Abstract: There are five stages that lead to development success based uopn a research-based, experienced-tested, practitioner-verified process, and thought leader consensus.

Embarking on a 20- to 30-year career journey which ends with a seat at the main table of leaders requires several trips through the Five Stages of Development

There are at least five cycles and the development stages are relevant to each:

  1. From student to intern. 
  2. From intern to one or more individual contributor jobs. 
  3. From individual contributor to team lead, supervisor or manager. 
  4. From manager to first-level executive (e.g. Director). 
  5. From first-level leader to a senior executive job.  

The requirements at each stage are unique. There are variations leading to success within each, and there will be required adjustments for growth and development along the way–adding, editing, and subtracting elements of expressions of self.

You could navigate the whole trip alone. However, you will likely benefit more from good Bosses, HR and Talent Management (TM) Professionals, Coaches, Mentors, Orienteers, Guides, and Sponsors. It takes a village to do a good job and achieve development success.

How many times one “recycles” will depend upon career goals and aspirations. If you love what you are doing, the organization needs what you are doing, and it provides work fulfillment, you may only need to go through the development cycle once or twice.

The Five Stages of Development Success

Stage One –  Enlightenment
Stage Two –  The Vision
Stage Three –  The Path
Stage Four –  Closing the Gap
Stage Five –  Confirmation            

If you aspire to a top job, there will be repeated cycles.

Think about the process as five rooms in a circular house, with doors between the rooms. You must enter each room and complete a Stage before entering the next room.

Stage One – Enlightenment; Know Thyself

  • The goal is to realize as complete and accurate a view of self as is realistic and possible
  • Information comes from self, plus informed others
  • Tools could include multi-rater and self-assessments, interviews, videos, and other feedback 

There are four “selves” to discover and understand.

  • Current self-view – Who I think I am today
  • Ego Ideal – Who I am striving to be today
  • How you are ‘Experienced’ – How others see me
  • Best Fit Self – What will work best for me, my career, and the organization I serve

Research shows that self-assessment of how I am being experienced is the least accurate view. Said simply, you are the least accurate assessor of yourself. This is especially true related to emotional intelligence (EQ).  Informed others are more accurate assessors.  Uninformed observers (low level of contact) may have yet another view. Knowing the gap between your view, and the view of others, is a key data point to have. Rarely do the two views line up. More often, there are material differences between self and others. Some gaps matter and others don’t.

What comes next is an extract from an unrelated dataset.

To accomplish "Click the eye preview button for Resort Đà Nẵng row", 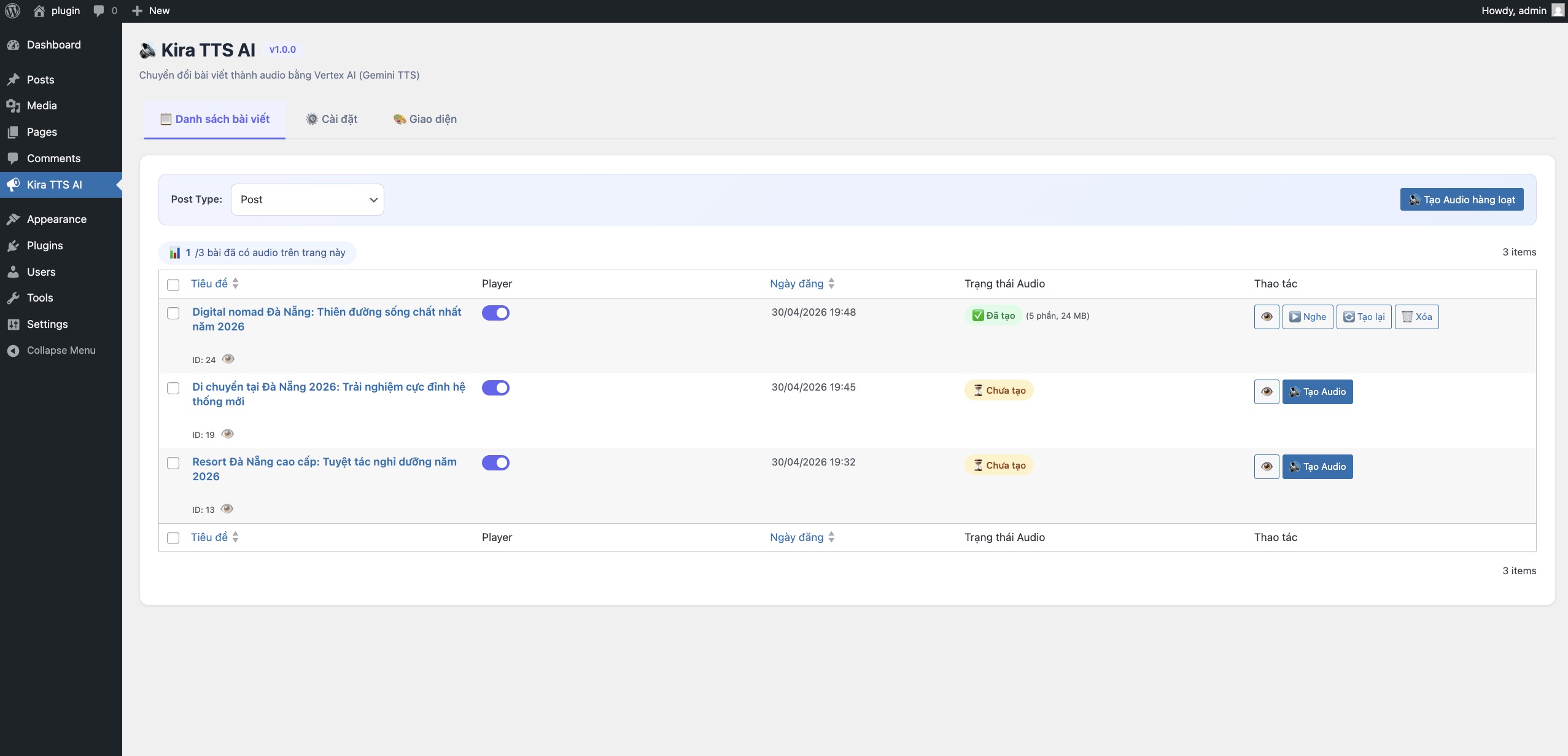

The biggest differences are usually in the Emotional/Interpersonal Skills (EQ) domain.  Many think they are more Interpersonally skilled and collaborative than others experience them to be. You may be confident you’re making a good impression, yet the receivers and other observers may disagree.

The goal of Stage One is to close the gap between a current self-view and the view from how you are observed and experienced by others.

Full Stop. 

You should not pass through the door to the Stage Two until the Stage One gap is reasonably small. People sometimes resist feedback and can be defensive. There is no use moving to the next stage until the gap is closed. How? Add feedback resources, change facilitators, use fresh assessments, turn to a trusted mentor, watch instructional videos, or ask a life partner to weigh in. Evidence will build until a clearer sense of self is realized as you prepare for development success.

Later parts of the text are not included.